A. Joe won a lottery jackpot that will pay him $12,000 each year for the next ten years. If the market interest rates are currently 12%, how much does the lottery have to invest today to pay out this prize to Joe over the next ten years?
B. Mary just deposited $33,000 in an account paying 10% interest. She plans to leave the money in this account for seven years. How much will she have in the account at the end of the seventh year?
C. Mary and Joe would like to save up $10,000 by the end of three years from now to buy new furniture for their home. They currently have $2500 in a savings account set aside for the furniture. They would like to make equal year end deposits to this savings account to pay for the furniture when they purchase it three years from now. Assuming that this account pays 8% interest, how much should the year end payments be?
These questions are so outdated, that they're laughable.
Market interest rates at 12%?? What market is that? The market just went down drastically.
Where is Mary getting 10% interest on an account? My savings account barely pays 1%.
If Mary and Joe want $10,000 in three years, they'd better add at least $2,200 a year for the next three years.
Well I guess I came to the wrong place for help. If you didn't know how to answer it maybe you shouldn't have bothered to reply. Oh, and I think that it was pretty obvious that the problems were outdated.
A. To determine how much the lottery has to invest today, we need to calculate the present value of the future cash flows. The formula for present value is:
PV = CF / (1 + r)^n
Where PV is the present value, CF is the cash flow per year, r is the interest rate, and n is the number of years.
In this case, CF is $12,000, r is 12% (0.12), and n is 10.
Plugging in the values, we get:
PV = $12,000 / (1 + 0.12)^10
Simplifying the equation, we have:
PV = $12,000 / (1.12)^10
Using a calculator or spreadsheet, we can evaluate the expression and find that the present value is approximately $38,149.97. Therefore, the lottery needs to invest approximately $38,149.97 today to pay out the prize to Joe over the next ten years.
B. To calculate the final amount in Mary's account at the end of the seventh year, we can use the future value formula:
FV = PV * (1 + r)^n
Where FV is the future value, PV is the present value, r is the interest rate, and n is the number of years.
In this case, PV is $33,000, r is 10% (0.10), and n is 7.
Plugging in the values, we get:
FV = $33,000 * (1 + 0.10)^7
Simplifying the equation, we have:
FV = $33,000 * (1.10)^7
Using a calculator or spreadsheet, we can evaluate the expression and find that the final amount in Mary's account at the end of the seventh year will be approximately $59,748.62.
C. To calculate the year-end payments that Mary and Joe need to make, we can use the present value formula again, but this time we solve for the cash flow per year (CF):
PV = CF / (1 + r)^n
Rearranging the formula, we have:
CF = PV * (1 + r)^n
Where CF is the cash flow per year, PV is the present value (which is the desired future value - the current savings), r is the interest rate, and n is the number of years.
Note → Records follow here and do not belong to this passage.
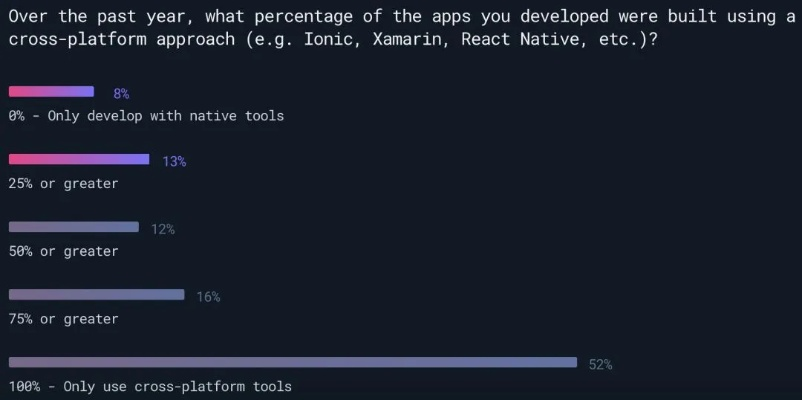Click the 13% percentage value

174,161
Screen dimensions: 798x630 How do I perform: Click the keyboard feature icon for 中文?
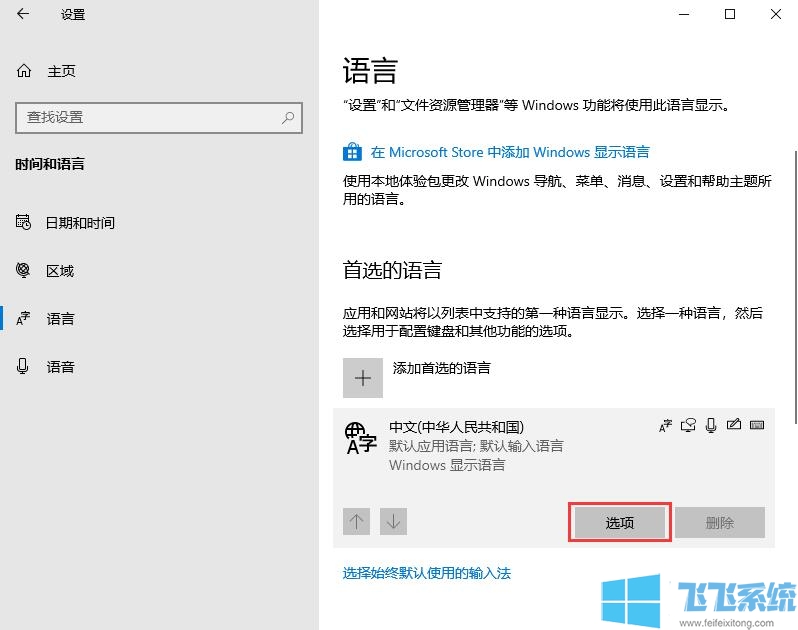click(757, 425)
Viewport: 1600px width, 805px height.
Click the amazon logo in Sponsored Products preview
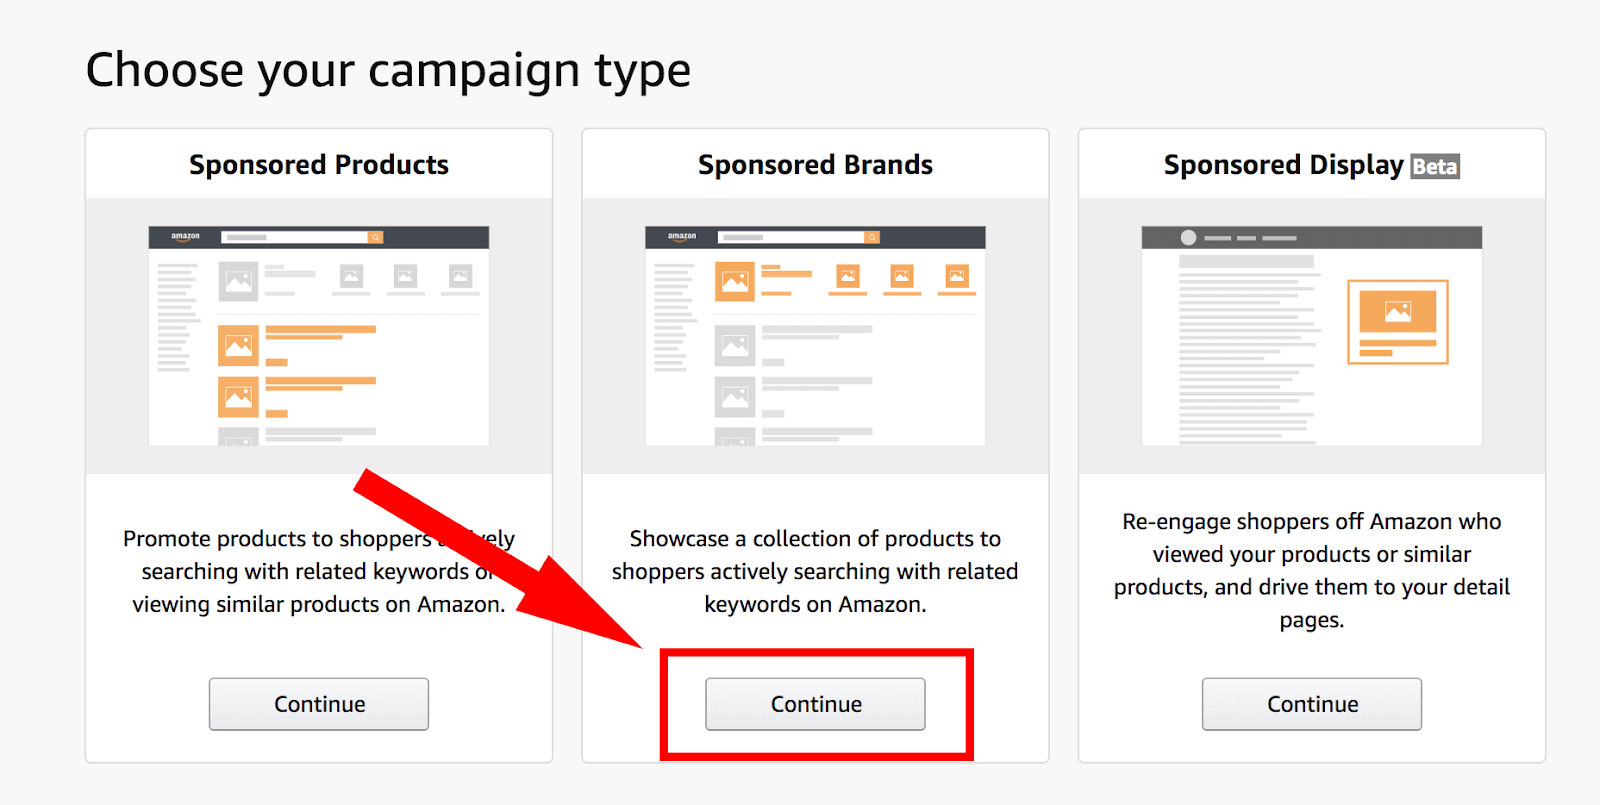[x=185, y=237]
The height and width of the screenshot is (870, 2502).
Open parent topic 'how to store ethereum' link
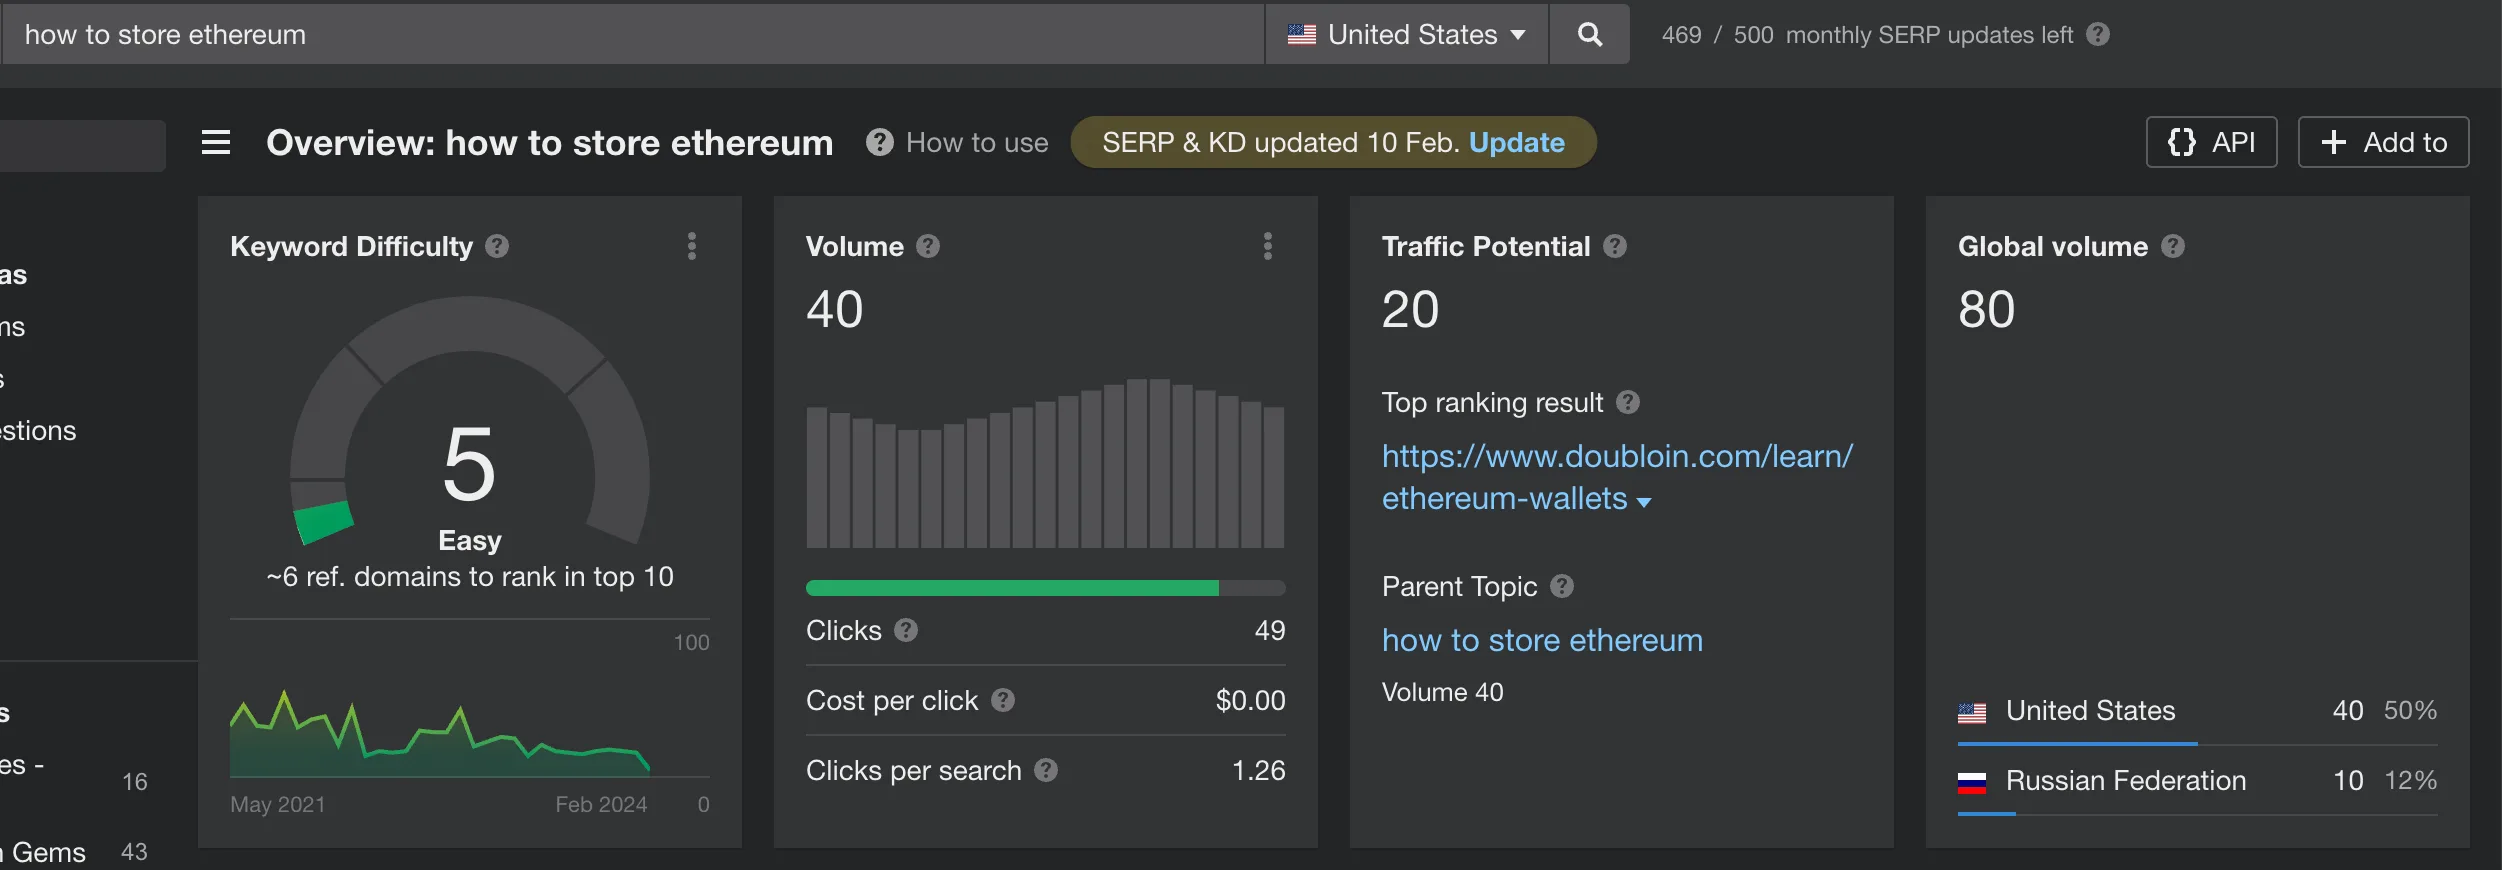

In this case, PV is $10,000 - $2,500 = $7,500, r is 8% (0.08), and n is 3.
Plugging in the values, we get:
CF = $7,500 * (1 + 0.08)^3
Simplifying the equation, we have:
CF = $7,500 * (1.08)^3
Using a calculator or spreadsheet, we can evaluate the expression and find that the year-end payments should be approximately $9,398.54. Therefore, Mary and Joe need to make year-end payments of approximately $9,398.54 to save up $10,000 by the end of three years.